O licenciamento permissivo que caracteriza Software Livre pressupõe autorização tácita do autor, a quem tenha uma cópia do software, para poder processar dados ou informações livremente. Porém, no contexto de ampla criminalizção que o 285-A e B instituem, este direito pode ser legalmente sequestrado por praticamente qualquer prestador de serviço agregado, com os quais softwares normalmente operam. Como por exemplo, por um fornecedor de hardware ou sistema operacional ou provedor de acesso à internet. No contexto de outros dispositivos da mesma proposta, esses últimos também ganham poder de polícia privada.
Essa legitimação de sequestros em massa de direitos individuais transforma as vantagens sociais do software livre em novos riscos para quem os utiliza, deixando o cidadão ainda mais exposto ao poder e aos abusos de fornecedores monopolistas de TI. O irônico, ou tragico, nisso tudo é que a internet só veio a acontecer, e a funcionar, com base em padrões e formatos abertos implementados por softwares livres.

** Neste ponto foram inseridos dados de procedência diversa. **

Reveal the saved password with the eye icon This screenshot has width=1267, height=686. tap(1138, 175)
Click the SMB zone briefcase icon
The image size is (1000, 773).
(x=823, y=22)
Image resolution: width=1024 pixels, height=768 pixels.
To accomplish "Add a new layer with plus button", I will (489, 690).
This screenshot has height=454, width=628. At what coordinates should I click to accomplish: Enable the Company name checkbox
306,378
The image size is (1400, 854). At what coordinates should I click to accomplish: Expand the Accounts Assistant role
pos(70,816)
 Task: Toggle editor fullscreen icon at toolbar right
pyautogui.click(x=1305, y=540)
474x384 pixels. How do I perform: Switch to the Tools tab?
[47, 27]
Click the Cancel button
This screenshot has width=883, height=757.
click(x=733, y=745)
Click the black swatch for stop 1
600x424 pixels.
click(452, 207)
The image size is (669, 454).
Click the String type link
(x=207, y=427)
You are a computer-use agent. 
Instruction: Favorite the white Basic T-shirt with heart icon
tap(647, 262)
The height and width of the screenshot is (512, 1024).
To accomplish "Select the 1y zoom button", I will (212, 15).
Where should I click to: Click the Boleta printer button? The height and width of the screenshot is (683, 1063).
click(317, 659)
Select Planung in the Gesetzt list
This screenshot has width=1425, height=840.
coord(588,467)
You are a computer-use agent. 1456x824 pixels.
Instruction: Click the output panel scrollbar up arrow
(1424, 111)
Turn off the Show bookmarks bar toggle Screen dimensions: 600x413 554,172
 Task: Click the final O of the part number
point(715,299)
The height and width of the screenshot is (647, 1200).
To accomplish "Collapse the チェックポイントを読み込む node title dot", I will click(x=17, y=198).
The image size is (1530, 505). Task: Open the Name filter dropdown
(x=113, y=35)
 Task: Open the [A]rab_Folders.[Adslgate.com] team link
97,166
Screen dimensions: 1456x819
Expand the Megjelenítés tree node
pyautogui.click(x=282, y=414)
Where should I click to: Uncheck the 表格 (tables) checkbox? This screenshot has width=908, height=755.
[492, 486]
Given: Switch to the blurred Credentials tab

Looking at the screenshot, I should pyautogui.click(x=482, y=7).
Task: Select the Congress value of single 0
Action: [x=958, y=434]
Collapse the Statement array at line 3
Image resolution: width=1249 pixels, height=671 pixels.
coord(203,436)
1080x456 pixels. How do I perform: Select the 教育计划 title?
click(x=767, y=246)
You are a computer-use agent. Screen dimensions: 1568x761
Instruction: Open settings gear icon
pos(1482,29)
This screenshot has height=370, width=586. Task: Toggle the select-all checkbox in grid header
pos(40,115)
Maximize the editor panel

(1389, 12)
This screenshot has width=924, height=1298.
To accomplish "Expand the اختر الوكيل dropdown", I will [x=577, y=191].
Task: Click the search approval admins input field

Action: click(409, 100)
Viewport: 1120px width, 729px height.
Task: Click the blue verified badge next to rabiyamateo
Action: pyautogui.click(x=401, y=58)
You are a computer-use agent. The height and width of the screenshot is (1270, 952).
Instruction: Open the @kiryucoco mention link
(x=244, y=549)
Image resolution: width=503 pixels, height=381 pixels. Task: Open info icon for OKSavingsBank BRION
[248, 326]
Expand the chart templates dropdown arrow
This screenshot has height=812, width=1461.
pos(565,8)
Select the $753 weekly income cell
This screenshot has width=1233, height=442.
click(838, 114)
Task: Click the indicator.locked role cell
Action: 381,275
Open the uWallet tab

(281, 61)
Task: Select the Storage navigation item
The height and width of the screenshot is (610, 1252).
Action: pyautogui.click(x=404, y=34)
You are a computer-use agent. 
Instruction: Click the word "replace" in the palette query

Sobre o que isso implica, posso apenas especular. Isso parece convergir para uma nova ordem socio-política, totalitarista e global, de há muito profetizada. Posso também imaginar o porquê disso, do ângulo técnico. Numa sociedade informatizada, TICs em geral, e software em particular, são instrumentos essenciais ao exercício do poder, no sentido de poder fazer ou de poder controlar. Nelas, softwares atuam como próteses do pensamento. No virtual, portanto, quem faz o software legisla e executa na esfera do seu uso.
AT: 7 - Quais os interesses que estão por trás deste projeto do Azeredo?
PR: Quais estão, eu não saberia afirmar. Quais podem estar, em minha opinião, escrevi a respeito em várias ocasiões, em artigos coletados em http://www.pedro.jmrezende.com.br/trabs/crimesdigitais.html
AT: 8 - Em quais projetos o senhor está envolvido hoje e o que poderia mudar no Brasil?
PR: Não estou envolvido diretamente em nenhum, apenas procuro acompanhar, com um olhar crítico da cristandade, as interfaces humanas entre as TIC e os processos sociais e políticos.